Source document:
· · · · · · ·
Affordable Solution for Removing Primer and Paint Spills from Concrete
By: Liz Sadoff
This article has been generously provided by Findamuralist member, Tom Renick. Owner of Murals By Renick, Tom has more than 35 years of commercial art experience, providing custom, hand-painted murals, faux finishing, decorative painting, and hand lettering for commercial and residential applications throughout the Houston, Texas area.
Have you ever spilled paint or primer on concrete while painting a mural? A few years ago I did and it could have cost me a couple of thousand dollars to correct it, that is until I figured out how to clean it without leaving a trace.
In this particular case, I was applying primer on a large garage door for an outdoor mural. I chose to use Glidden® Gripper Primer because of its fantastic ability to adhere to just about any surface—even glass—but it’s extremely difficult to clean up if you get it on an unwanted surface, especially porous concrete.
A strong wind blew my tarp up in the air on my first day of the project, and a full gallon of the gleaming white primer spilled all over the concrete slab beneath where I was working. After recovering from the “oops factor,” I quickly hosed the primer off with water, but that just didn’t do the job. I scrubbed and scrubbed with water and a broom, but the residue was still there–and when the slab was wet the stain really showed up! Needless to say, the owner of the property was not happy at all, so I decided to call in a high-pressure washer expert several weeks after the spill had baked into the concrete by the hot Texas sun.
The “so-called” pro came and pressure washed the slab but he could not get the residue off, so he used more pressure until he started etching the new slab. He finally gave up and walked away defeated by the stubborn residue. Once again, the property owner expressed his displeasure, so I offered to break the concrete out and have it re-poured at my expense. “There goes all of my profits,” I thought.
After pondering the potential financial loss, I decided to try to remove the baked-in primer myself. I purchased brush cleaner from Home Depot for the 5 X 15 foot spot and only saturated small areas for three to five minutes at a time so that I could keep the dissolved primer residue manageable. After pouring the brush cleaner directly on the residue, I scrubbed the area with a wire brush on a handle from different angles while standing so that I could apply firm pressure. With the brush cleaner still wet, I blasted away the residue with a high-pressure washer using a moderate amount of pressure so that I wouldn’t etch the concrete further. I continued this process until the entire spill area had been cleaned. To make sure that all of the residue had been completely removed, I hosed the area with water and realized that it needed a second effort on some of the suborn areas. With each application of the brush cleaner, I used the high-pressure washer to remove all residue so that the dissolved residue didn’t migrate to new areas like a cancer. Once I completed this process, I hosed the slab off again with water and realized that I had cleaned the slab all the way down into the pores. I had removed every sign of the residue so that no one could tell that the primer had ever been spilt there, even when the slab was wet!
Looking back, I realized that I had consulted with several pressure washing pros, but none of them thought that the slab could be saved. With a lot of prayer and a little ingenuity, I realized that there really wasn’t any reason to cry over spilt primer!
· · · · · · ·
Material supplied:
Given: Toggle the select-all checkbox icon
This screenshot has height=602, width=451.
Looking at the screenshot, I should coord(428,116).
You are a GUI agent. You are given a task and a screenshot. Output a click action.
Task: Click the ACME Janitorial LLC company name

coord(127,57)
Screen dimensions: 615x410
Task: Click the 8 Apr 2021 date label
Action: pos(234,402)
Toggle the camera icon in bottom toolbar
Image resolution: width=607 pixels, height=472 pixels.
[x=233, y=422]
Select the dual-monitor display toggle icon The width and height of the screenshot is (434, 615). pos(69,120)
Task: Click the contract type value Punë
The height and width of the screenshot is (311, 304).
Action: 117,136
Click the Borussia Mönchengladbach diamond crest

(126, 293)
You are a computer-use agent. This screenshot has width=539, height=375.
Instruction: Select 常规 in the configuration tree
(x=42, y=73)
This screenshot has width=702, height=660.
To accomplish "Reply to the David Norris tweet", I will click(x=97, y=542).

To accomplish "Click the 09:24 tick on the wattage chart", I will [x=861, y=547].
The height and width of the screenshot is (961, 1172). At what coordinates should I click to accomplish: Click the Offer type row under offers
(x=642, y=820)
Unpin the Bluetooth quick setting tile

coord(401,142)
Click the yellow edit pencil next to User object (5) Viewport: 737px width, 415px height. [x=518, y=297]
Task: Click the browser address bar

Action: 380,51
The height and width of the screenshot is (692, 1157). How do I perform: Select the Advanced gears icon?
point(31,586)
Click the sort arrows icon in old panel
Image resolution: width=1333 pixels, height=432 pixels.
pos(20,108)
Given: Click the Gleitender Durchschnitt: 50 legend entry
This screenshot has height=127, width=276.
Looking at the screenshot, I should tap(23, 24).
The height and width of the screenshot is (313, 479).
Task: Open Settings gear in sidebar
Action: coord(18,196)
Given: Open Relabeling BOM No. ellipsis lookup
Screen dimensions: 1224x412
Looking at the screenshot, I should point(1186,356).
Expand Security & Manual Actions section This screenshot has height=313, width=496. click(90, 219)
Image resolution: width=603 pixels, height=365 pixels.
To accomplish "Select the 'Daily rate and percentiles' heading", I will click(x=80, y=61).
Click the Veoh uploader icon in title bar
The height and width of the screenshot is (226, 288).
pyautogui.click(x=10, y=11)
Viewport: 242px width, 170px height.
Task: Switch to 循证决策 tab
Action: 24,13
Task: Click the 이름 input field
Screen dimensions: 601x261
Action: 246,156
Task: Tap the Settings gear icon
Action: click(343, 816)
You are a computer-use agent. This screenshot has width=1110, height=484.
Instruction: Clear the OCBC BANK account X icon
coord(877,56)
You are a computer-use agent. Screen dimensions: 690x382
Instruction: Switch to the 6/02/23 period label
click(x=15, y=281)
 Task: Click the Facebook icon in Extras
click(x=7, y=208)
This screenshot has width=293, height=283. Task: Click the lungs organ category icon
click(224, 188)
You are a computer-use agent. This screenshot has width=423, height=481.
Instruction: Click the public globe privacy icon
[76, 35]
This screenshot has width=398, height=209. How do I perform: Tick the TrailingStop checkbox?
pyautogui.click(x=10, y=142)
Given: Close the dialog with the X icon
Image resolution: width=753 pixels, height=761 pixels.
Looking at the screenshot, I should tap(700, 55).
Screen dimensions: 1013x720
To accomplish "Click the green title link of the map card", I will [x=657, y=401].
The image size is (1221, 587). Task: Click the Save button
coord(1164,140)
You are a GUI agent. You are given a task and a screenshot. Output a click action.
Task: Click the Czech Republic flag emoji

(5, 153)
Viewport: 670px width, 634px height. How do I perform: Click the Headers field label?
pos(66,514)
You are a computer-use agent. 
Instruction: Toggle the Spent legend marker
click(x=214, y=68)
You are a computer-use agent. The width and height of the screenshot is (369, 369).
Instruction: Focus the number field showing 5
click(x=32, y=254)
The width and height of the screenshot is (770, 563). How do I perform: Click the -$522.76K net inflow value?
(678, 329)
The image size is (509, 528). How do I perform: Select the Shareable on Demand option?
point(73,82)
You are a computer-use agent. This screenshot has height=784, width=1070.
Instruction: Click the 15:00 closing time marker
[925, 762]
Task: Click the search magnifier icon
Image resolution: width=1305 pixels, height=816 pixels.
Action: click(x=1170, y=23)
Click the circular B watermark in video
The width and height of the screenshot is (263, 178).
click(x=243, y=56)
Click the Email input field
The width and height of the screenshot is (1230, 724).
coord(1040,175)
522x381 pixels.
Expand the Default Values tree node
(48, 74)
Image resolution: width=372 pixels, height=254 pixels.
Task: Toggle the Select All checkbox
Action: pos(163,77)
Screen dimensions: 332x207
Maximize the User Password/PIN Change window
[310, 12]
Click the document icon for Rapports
· · · · · · ·
What is being asked: Copy the article on cleaning primer and paint spills off concrete between "Affordable Solution for" and "leaving a trace.", inclusive, swapping "Houston" for "Austin".

Output:
Affordable Solution for Removing Primer and Paint Spills from Concrete
By: Liz Sadoff
This article has been generously provided by Findamuralist member, Tom Renick. Owner of Murals By Renick, Tom has more than 35 years of commercial art experience, providing custom, hand-painted murals, faux finishing, decorative painting, and hand lettering for commercial and residential applications throughout the Austin, Texas area.
Have you ever spilled paint or primer on concrete while painting a mural? A few years ago I did and it could have cost me a couple of thousand dollars to correct it, that is until I figured out how to clean it without leaving a trace.